▶ [Objectives]
(A) Decide whether each statement below agrees with the forum comment about the scripting flag. For each, answer yes or no and quote the exact words of the comment that settle it.
(i) parse5 already supports the scripting flag.
(ii) Adding a scripting mode would change the output for everyone, including those who do not use the flag.
(iii) The writer considers it difficult to create routines that map the AST to a scripting environment's view of the document.
(B) Print the passage of the forum comment about the scripting flag that starts at the words "I get why the" and stops after "do it for me.".
(C) According to the forum comment about the scripting flag, what does parsing in non-scripting mode cause?

▶ [Quoted text]
....................
There is no penalty for implementing a scripting flag since the existing behavior accurately mirrors the non-scripting mode. Adding a scripting mode changes the output only for those who use the flag. Since parse5 already supports the flag, the implementation is, as you stated before, trivial.

I get why the decision was made to parse in non-scripting mode: it causes the links, styles and meta tags to be added to the AST. It is not difficult to create routines to map the AST to reflect a scripting environment's view of the document, but it should not be necessary to do so if the tool can do it for me.

When I started using rehype I assumed that it would spit out the tags as it found them, making tight error corrections to preserve as much of the underlying structure. That meant something like leaving a text node in the spot where the invalid content was, and posting an error or warning about it.
....................
[Items from a dataset]
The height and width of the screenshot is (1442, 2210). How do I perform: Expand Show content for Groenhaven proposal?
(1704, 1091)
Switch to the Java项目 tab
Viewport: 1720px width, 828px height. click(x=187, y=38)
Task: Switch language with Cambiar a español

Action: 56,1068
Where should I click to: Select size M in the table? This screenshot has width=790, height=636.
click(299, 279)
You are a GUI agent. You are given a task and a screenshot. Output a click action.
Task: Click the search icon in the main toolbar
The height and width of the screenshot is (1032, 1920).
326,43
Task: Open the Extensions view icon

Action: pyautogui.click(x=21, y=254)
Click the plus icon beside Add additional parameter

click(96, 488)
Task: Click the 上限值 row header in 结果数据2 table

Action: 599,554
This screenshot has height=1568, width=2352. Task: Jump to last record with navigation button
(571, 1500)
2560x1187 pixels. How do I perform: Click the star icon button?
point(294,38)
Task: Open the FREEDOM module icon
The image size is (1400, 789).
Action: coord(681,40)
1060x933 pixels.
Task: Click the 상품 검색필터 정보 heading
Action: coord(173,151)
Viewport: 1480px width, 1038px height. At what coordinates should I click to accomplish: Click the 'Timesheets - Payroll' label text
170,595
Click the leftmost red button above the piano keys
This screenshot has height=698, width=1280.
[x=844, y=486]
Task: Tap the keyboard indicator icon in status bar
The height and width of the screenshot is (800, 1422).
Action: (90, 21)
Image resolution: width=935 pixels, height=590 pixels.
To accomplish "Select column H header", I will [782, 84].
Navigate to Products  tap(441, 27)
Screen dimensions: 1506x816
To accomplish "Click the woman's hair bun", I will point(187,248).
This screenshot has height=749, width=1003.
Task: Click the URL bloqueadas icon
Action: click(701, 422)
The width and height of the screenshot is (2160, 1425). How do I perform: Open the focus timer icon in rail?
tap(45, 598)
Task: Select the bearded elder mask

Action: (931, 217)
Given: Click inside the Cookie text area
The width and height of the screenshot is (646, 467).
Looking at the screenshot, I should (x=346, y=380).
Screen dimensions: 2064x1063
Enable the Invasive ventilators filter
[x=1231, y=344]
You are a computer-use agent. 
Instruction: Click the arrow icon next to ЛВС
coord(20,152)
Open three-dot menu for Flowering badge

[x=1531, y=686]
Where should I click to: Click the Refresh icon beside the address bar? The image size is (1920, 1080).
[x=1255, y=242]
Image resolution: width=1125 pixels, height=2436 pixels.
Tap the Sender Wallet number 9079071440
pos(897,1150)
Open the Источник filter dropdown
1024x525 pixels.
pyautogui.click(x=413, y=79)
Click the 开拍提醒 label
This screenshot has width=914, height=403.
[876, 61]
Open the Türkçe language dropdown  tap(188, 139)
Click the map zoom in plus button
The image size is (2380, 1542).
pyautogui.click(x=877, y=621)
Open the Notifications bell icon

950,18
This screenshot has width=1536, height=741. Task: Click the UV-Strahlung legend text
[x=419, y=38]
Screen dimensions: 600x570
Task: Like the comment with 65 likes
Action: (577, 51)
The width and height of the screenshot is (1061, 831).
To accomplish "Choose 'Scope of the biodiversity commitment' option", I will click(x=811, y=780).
....................
▶ [Responses for each task]
(A)
(i) Yes: "Since parse5 already supports the flag"
(ii) No: "Adding a scripting mode changes the output only for those who use the flag."
(iii) No: "It is not difficult to create routines to map the AST to reflect a scripting environment's view of the document"

(B)
I get why the decision was made to parse in non-scripting mode: it causes the links, styles and meta tags to be added to the AST. It is not difficult to create routines to map the AST to reflect a scripting environment's view of the document, but it should not be necessary to do so if the tool can do it for me.

(C) It causes the links, styles and meta tags to be added to the AST.